Reviewed by Zoie Nelson
Times-News correspondent
teens20@thetimesnews.com

   Three years ago, the musical comedy “Pitch Perfect” was an instant hit and now, the sequel, “Pitch Perfect 2,” is doing it again.
After embarrassing not only themselves but the entire a cappella community in front of the President of the United States of America, the Barden Bellas must compete in an international competition that no American group has ever won in order to prove themselves again.
The original Bellas, Beca (Anna Kendrick), Fat Amy (Rebel Wilson) and Chloe (Brittany Snow), are joined by a couple new faces such as fun-loving freshman Emily (Hailee Steinfeld). But music and the Bellas aren’t the only thing they’re worried about. As senior year begins to come to an end, the seniors must begin thinking about life after college and life after the Barden Bellas. It’s a bittersweet moment for all.

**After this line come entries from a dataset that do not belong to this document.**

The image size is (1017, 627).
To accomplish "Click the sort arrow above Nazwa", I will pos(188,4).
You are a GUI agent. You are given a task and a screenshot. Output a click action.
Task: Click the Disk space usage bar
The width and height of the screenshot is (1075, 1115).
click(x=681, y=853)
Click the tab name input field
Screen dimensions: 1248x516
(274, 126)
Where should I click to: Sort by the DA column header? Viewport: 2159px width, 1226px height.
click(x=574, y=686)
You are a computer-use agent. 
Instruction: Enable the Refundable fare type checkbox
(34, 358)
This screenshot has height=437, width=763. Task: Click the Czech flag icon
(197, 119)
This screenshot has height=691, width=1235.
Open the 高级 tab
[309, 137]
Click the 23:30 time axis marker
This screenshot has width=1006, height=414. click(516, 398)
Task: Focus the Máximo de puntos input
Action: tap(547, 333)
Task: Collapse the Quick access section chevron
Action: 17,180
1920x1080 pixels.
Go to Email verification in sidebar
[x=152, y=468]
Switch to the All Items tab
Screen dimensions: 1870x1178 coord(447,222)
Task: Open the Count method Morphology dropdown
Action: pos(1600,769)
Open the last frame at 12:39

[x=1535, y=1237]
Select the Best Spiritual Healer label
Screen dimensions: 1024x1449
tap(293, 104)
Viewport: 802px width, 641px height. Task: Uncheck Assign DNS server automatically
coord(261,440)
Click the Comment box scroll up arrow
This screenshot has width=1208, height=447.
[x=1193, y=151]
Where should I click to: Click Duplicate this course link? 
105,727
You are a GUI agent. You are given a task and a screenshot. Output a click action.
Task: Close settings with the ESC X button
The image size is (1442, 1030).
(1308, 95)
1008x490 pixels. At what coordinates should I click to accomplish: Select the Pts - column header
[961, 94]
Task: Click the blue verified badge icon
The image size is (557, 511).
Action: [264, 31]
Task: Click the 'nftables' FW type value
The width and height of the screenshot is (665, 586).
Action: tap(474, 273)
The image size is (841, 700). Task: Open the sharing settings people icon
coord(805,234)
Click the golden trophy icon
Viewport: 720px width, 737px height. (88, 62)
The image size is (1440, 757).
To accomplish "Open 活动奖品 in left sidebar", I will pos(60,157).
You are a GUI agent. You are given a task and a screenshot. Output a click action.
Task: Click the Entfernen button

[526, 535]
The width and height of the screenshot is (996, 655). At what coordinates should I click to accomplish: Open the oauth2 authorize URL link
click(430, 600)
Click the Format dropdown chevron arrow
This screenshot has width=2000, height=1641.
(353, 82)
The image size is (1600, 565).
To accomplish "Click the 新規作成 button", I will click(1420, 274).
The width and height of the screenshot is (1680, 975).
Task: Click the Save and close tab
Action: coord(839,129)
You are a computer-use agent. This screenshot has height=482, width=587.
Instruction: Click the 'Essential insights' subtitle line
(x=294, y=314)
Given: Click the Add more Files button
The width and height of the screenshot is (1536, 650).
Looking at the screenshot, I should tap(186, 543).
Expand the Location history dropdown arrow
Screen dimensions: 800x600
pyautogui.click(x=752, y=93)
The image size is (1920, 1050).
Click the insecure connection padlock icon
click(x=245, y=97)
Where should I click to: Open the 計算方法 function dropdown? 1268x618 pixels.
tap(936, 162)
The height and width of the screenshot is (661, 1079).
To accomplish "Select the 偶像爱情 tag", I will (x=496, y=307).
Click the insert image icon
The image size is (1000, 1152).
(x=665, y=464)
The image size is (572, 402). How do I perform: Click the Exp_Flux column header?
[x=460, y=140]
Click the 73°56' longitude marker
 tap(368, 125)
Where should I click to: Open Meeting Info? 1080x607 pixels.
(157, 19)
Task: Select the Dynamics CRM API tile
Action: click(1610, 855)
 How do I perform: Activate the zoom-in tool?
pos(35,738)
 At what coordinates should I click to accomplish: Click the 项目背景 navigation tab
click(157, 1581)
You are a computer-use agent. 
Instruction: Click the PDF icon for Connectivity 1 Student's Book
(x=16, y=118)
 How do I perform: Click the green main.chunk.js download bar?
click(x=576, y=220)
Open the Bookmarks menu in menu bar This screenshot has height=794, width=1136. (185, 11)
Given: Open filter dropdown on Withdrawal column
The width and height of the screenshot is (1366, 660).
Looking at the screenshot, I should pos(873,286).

Making sequels to follow such hit movies is always difficult, but director Elizabeth Banks has created a beautiful ending for the Pitch Perfect girls.
Though not as funny as the original, this movie will still make you laugh. It’s rated PG-13 for sexual innuendoes, but is still a family fun movie for older kids. With music, love and suspense, this movie is a definite must-see.

 Zoie Nelson is a sophomore at Williams High School and a Teens & Twenties writer.